:: THE RECORDS ::

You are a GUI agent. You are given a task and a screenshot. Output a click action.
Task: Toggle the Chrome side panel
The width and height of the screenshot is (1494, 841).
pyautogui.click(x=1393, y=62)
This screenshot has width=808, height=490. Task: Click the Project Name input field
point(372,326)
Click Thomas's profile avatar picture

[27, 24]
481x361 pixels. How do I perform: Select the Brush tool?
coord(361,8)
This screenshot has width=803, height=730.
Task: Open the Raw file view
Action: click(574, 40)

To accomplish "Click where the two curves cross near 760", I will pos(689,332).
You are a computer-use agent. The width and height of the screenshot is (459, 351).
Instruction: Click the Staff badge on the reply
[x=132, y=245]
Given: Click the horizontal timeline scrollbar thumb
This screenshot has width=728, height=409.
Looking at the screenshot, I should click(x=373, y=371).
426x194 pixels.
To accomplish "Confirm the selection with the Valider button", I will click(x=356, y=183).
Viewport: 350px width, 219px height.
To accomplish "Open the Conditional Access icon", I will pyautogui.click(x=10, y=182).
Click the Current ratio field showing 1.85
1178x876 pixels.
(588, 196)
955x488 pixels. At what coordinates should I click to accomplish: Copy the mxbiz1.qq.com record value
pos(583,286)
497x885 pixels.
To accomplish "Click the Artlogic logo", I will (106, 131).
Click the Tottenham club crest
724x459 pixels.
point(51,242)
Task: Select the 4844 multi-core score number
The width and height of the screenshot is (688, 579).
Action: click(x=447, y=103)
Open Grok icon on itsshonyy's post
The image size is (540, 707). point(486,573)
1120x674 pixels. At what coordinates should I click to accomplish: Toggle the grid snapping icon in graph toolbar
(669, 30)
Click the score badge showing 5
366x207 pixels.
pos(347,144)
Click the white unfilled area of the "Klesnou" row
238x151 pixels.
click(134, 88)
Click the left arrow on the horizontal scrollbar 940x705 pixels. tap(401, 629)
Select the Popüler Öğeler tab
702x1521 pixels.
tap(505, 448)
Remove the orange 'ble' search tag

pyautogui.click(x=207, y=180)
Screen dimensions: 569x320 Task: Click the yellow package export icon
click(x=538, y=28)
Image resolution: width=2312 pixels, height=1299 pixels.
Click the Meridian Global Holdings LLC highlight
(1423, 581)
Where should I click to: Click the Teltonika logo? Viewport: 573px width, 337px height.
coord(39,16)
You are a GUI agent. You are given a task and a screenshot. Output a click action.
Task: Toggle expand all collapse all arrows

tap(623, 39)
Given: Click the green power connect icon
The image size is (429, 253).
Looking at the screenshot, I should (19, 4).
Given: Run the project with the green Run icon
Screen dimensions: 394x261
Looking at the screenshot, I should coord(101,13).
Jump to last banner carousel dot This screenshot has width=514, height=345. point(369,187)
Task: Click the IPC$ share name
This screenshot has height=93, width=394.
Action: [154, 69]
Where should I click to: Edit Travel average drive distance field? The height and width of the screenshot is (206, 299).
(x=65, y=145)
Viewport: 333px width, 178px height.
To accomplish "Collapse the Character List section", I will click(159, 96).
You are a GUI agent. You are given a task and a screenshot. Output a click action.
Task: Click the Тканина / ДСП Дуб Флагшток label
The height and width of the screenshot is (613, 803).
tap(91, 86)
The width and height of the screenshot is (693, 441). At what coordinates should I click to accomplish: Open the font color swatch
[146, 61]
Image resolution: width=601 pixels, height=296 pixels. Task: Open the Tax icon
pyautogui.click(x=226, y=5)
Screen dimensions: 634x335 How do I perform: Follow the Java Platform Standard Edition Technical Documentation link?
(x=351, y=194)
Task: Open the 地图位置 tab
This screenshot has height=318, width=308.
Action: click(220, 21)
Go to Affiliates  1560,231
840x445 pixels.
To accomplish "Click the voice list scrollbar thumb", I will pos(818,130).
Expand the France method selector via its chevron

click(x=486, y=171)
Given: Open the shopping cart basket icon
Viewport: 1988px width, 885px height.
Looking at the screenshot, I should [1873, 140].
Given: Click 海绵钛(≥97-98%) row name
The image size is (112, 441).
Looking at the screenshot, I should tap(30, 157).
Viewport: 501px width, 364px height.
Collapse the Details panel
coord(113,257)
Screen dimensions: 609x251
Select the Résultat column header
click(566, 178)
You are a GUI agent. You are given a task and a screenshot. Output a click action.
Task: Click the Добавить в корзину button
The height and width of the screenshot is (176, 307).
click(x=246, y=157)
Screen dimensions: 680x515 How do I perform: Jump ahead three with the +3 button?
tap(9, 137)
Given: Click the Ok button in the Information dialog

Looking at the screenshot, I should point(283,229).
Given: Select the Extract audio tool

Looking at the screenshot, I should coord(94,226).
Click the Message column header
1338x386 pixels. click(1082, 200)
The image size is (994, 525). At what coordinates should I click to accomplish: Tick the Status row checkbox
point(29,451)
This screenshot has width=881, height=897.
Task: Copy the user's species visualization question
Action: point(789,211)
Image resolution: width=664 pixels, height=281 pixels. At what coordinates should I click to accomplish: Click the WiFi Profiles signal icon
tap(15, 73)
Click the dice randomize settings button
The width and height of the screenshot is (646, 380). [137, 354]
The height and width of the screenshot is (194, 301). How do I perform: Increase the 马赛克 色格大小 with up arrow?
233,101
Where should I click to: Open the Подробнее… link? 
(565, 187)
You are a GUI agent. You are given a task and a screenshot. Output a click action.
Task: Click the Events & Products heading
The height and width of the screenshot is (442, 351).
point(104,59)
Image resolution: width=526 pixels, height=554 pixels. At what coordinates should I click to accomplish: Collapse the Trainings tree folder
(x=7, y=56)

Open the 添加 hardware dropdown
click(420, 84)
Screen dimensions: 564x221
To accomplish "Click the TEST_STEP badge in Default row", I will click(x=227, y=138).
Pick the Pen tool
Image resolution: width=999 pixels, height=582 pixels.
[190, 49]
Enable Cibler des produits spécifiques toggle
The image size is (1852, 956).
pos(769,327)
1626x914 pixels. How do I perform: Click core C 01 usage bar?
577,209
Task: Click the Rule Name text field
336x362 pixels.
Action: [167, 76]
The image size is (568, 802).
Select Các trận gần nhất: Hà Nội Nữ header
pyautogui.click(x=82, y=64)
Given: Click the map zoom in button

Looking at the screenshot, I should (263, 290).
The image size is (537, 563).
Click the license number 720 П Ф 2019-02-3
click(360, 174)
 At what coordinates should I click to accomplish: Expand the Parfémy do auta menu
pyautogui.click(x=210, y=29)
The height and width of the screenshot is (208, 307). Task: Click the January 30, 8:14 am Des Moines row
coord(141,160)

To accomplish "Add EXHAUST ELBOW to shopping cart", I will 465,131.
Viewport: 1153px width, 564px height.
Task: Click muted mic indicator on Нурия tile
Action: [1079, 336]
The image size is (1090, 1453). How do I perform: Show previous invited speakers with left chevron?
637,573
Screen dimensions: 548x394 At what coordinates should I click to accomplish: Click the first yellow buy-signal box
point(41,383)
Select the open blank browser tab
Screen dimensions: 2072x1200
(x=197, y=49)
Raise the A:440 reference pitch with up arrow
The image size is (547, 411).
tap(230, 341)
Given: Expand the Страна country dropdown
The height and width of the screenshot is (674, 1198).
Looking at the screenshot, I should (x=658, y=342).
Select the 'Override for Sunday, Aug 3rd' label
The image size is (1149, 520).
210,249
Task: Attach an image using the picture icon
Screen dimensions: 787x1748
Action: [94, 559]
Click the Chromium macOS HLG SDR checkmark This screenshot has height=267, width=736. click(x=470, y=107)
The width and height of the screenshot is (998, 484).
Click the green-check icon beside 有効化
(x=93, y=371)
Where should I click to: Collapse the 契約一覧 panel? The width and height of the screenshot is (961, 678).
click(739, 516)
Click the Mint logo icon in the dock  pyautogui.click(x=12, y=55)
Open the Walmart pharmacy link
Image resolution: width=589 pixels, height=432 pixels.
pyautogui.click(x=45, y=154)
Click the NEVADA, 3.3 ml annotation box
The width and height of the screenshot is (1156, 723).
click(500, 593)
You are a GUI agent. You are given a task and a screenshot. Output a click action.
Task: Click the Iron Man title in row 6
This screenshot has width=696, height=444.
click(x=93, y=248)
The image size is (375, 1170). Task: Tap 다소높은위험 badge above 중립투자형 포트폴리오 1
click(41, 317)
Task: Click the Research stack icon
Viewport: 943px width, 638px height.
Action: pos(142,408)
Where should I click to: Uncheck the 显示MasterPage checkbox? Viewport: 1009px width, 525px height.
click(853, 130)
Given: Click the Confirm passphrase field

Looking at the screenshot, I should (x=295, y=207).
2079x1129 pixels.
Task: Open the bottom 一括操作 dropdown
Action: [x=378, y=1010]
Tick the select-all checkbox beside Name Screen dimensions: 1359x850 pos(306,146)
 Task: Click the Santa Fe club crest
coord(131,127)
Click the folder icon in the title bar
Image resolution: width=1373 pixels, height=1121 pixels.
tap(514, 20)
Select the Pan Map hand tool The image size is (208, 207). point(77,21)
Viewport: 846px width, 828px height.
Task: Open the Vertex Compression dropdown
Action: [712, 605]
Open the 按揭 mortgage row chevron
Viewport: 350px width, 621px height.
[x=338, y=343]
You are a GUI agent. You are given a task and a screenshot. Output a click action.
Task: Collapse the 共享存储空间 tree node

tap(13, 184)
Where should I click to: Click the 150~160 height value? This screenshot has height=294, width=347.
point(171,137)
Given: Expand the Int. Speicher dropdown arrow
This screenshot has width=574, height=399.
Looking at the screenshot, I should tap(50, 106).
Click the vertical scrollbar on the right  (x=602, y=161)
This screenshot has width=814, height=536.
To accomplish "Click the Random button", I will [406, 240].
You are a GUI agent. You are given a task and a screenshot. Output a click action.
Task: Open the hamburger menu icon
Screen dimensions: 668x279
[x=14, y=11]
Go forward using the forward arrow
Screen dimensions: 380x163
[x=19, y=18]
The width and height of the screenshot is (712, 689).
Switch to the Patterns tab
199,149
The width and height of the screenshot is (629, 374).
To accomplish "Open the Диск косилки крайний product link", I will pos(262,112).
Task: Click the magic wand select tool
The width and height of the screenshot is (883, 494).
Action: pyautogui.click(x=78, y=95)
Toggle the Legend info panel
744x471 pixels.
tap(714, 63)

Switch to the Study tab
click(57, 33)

:::

GIVEN INSTRUCTION: Please give the entries again from the line that contains "Click the Mint" through the line that contains "[x=14, y=11]", substituting "three-line" for "hamburger" and leaving everything else unchanged.

FINAL RESULT:
Click the Mint logo icon in the dock  pyautogui.click(x=12, y=55)
Open the Walmart pharmacy link
Image resolution: width=589 pixels, height=432 pixels.
pyautogui.click(x=45, y=154)
Click the NEVADA, 3.3 ml annotation box
The width and height of the screenshot is (1156, 723).
click(500, 593)
You are a GUI agent. You are given a task and a screenshot. Output a click action.
Task: Click the Iron Man title in row 6
This screenshot has width=696, height=444.
click(x=93, y=248)
The image size is (375, 1170). Task: Tap 다소높은위험 badge above 중립투자형 포트폴리오 1
click(41, 317)
Task: Click the Research stack icon
Viewport: 943px width, 638px height.
Action: pos(142,408)
Where should I click to: Uncheck the 显示MasterPage checkbox? Viewport: 1009px width, 525px height.
click(853, 130)
Given: Click the Confirm passphrase field

Looking at the screenshot, I should (x=295, y=207).
2079x1129 pixels.
Task: Open the bottom 一括操作 dropdown
Action: [x=378, y=1010]
Tick the select-all checkbox beside Name Screen dimensions: 1359x850 pos(306,146)
 Task: Click the Santa Fe club crest
coord(131,127)
Click the folder icon in the title bar
Image resolution: width=1373 pixels, height=1121 pixels.
tap(514, 20)
Select the Pan Map hand tool The image size is (208, 207). point(77,21)
Viewport: 846px width, 828px height.
Task: Open the Vertex Compression dropdown
Action: [712, 605]
Open the 按揭 mortgage row chevron
Viewport: 350px width, 621px height.
[x=338, y=343]
You are a GUI agent. You are given a task and a screenshot. Output a click action.
Task: Collapse the 共享存储空间 tree node

tap(13, 184)
Where should I click to: Click the 150~160 height value? This screenshot has height=294, width=347.
point(171,137)
Given: Expand the Int. Speicher dropdown arrow
This screenshot has width=574, height=399.
Looking at the screenshot, I should tap(50, 106).
Click the vertical scrollbar on the right  (x=602, y=161)
This screenshot has width=814, height=536.
To accomplish "Click the Random button", I will [406, 240].
You are a GUI agent. You are given a task and a screenshot. Output a click action.
Task: Open the three-line menu icon
Screen dimensions: 668x279
[x=14, y=11]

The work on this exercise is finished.